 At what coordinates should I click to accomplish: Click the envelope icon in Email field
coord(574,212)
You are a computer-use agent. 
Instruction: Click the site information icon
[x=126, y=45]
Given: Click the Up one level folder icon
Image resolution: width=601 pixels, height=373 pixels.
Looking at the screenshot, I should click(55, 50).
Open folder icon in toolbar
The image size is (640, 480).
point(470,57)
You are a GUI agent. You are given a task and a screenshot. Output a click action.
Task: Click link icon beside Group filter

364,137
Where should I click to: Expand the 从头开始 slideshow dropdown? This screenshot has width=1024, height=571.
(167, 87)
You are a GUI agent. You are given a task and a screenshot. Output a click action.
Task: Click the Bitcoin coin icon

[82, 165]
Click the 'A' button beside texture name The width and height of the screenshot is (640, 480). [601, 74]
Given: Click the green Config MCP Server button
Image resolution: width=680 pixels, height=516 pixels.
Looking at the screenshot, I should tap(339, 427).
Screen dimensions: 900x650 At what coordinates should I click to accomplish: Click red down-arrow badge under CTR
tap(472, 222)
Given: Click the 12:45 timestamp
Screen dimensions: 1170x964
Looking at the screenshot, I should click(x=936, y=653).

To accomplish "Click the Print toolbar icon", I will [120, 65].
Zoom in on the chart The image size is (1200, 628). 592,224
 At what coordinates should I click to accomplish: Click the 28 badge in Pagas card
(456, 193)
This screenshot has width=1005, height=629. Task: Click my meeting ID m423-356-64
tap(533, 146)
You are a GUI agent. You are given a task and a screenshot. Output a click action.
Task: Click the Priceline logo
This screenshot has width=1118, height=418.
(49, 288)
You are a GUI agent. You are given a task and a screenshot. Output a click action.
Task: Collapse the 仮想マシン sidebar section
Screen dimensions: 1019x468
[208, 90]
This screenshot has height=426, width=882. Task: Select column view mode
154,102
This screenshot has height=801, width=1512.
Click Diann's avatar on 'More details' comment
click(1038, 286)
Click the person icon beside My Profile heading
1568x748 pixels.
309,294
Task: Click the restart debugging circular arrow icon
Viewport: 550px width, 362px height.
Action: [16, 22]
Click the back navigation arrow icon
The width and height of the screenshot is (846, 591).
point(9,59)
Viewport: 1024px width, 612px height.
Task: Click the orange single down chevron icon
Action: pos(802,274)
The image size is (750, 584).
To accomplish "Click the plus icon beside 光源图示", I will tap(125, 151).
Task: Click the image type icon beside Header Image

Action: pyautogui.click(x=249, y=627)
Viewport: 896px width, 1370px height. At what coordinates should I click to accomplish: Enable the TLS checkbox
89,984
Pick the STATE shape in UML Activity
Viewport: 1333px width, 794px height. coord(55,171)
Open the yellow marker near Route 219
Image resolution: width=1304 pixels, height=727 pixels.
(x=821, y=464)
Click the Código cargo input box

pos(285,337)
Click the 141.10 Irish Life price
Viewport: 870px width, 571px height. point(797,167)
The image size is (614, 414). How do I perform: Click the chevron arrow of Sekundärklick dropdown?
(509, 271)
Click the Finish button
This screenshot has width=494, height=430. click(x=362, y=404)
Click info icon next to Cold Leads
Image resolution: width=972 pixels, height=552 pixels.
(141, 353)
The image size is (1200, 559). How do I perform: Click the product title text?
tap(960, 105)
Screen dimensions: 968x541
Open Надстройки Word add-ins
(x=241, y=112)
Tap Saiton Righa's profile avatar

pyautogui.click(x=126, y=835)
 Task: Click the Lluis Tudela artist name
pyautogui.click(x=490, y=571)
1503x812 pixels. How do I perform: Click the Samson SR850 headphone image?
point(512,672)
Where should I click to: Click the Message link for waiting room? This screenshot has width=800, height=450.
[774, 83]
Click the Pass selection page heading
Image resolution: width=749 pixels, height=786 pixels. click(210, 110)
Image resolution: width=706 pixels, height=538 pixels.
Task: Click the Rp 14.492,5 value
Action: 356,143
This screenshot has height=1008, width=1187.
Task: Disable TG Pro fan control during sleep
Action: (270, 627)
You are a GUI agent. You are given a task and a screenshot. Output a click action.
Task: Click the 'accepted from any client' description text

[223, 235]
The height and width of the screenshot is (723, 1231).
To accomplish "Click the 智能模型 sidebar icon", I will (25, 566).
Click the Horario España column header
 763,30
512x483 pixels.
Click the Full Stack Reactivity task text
-- -- --
WHAT TO DO:
Give the material above again in its entirety, exactly as it appears.

TASK SOLUTION:
 At what coordinates should I click to accomplish: Click the envelope icon in Email field
coord(574,212)
You are a computer-use agent. 
Instruction: Click the site information icon
[x=126, y=45]
Given: Click the Up one level folder icon
Image resolution: width=601 pixels, height=373 pixels.
Looking at the screenshot, I should click(55, 50).
Open folder icon in toolbar
The image size is (640, 480).
point(470,57)
You are a GUI agent. You are given a task and a screenshot. Output a click action.
Task: Click link icon beside Group filter

364,137
Where should I click to: Expand the 从头开始 slideshow dropdown? This screenshot has width=1024, height=571.
(167, 87)
You are a GUI agent. You are given a task and a screenshot. Output a click action.
Task: Click the Bitcoin coin icon

[82, 165]
Click the 'A' button beside texture name The width and height of the screenshot is (640, 480). [601, 74]
Given: Click the green Config MCP Server button
Image resolution: width=680 pixels, height=516 pixels.
Looking at the screenshot, I should tap(339, 427).
Screen dimensions: 900x650 At what coordinates should I click to accomplish: Click red down-arrow badge under CTR
tap(472, 222)
Given: Click the 12:45 timestamp
Screen dimensions: 1170x964
Looking at the screenshot, I should click(x=936, y=653).

To accomplish "Click the Print toolbar icon", I will [120, 65].
Zoom in on the chart The image size is (1200, 628). 592,224
 At what coordinates should I click to accomplish: Click the 28 badge in Pagas card
(456, 193)
This screenshot has width=1005, height=629. Task: Click my meeting ID m423-356-64
tap(533, 146)
You are a GUI agent. You are given a task and a screenshot. Output a click action.
Task: Click the Priceline logo
This screenshot has width=1118, height=418.
(49, 288)
You are a GUI agent. You are given a task and a screenshot. Output a click action.
Task: Collapse the 仮想マシン sidebar section
Screen dimensions: 1019x468
[208, 90]
This screenshot has height=426, width=882. Task: Select column view mode
154,102
This screenshot has height=801, width=1512.
Click Diann's avatar on 'More details' comment
click(1038, 286)
Click the person icon beside My Profile heading
1568x748 pixels.
309,294
Task: Click the restart debugging circular arrow icon
Viewport: 550px width, 362px height.
Action: [16, 22]
Click the back navigation arrow icon
The width and height of the screenshot is (846, 591).
point(9,59)
Viewport: 1024px width, 612px height.
Task: Click the orange single down chevron icon
Action: pos(802,274)
The image size is (750, 584).
To accomplish "Click the plus icon beside 光源图示", I will tap(125, 151).
Task: Click the image type icon beside Header Image

Action: pyautogui.click(x=249, y=627)
Viewport: 896px width, 1370px height. At what coordinates should I click to accomplish: Enable the TLS checkbox
89,984
Pick the STATE shape in UML Activity
Viewport: 1333px width, 794px height. coord(55,171)
Open the yellow marker near Route 219
Image resolution: width=1304 pixels, height=727 pixels.
(x=821, y=464)
Click the Código cargo input box

pos(285,337)
Click the 141.10 Irish Life price
Viewport: 870px width, 571px height. point(797,167)
The image size is (614, 414). How do I perform: Click the chevron arrow of Sekundärklick dropdown?
(509, 271)
Click the Finish button
This screenshot has width=494, height=430. click(x=362, y=404)
Click info icon next to Cold Leads
Image resolution: width=972 pixels, height=552 pixels.
(141, 353)
The image size is (1200, 559). How do I perform: Click the product title text?
tap(960, 105)
Screen dimensions: 968x541
Open Надстройки Word add-ins
(x=241, y=112)
Tap Saiton Righa's profile avatar

pyautogui.click(x=126, y=835)
 Task: Click the Lluis Tudela artist name
pyautogui.click(x=490, y=571)
1503x812 pixels. How do I perform: Click the Samson SR850 headphone image?
point(512,672)
Where should I click to: Click the Message link for waiting room? This screenshot has width=800, height=450.
[774, 83]
Click the Pass selection page heading
Image resolution: width=749 pixels, height=786 pixels. click(210, 110)
Image resolution: width=706 pixels, height=538 pixels.
Task: Click the Rp 14.492,5 value
Action: 356,143
This screenshot has height=1008, width=1187.
Task: Disable TG Pro fan control during sleep
Action: (270, 627)
You are a GUI agent. You are given a task and a screenshot. Output a click action.
Task: Click the 'accepted from any client' description text

[223, 235]
The height and width of the screenshot is (723, 1231).
To accomplish "Click the 智能模型 sidebar icon", I will (25, 566).
Click the Horario España column header
 763,30
512x483 pixels.
Click the Full Stack Reactivity task text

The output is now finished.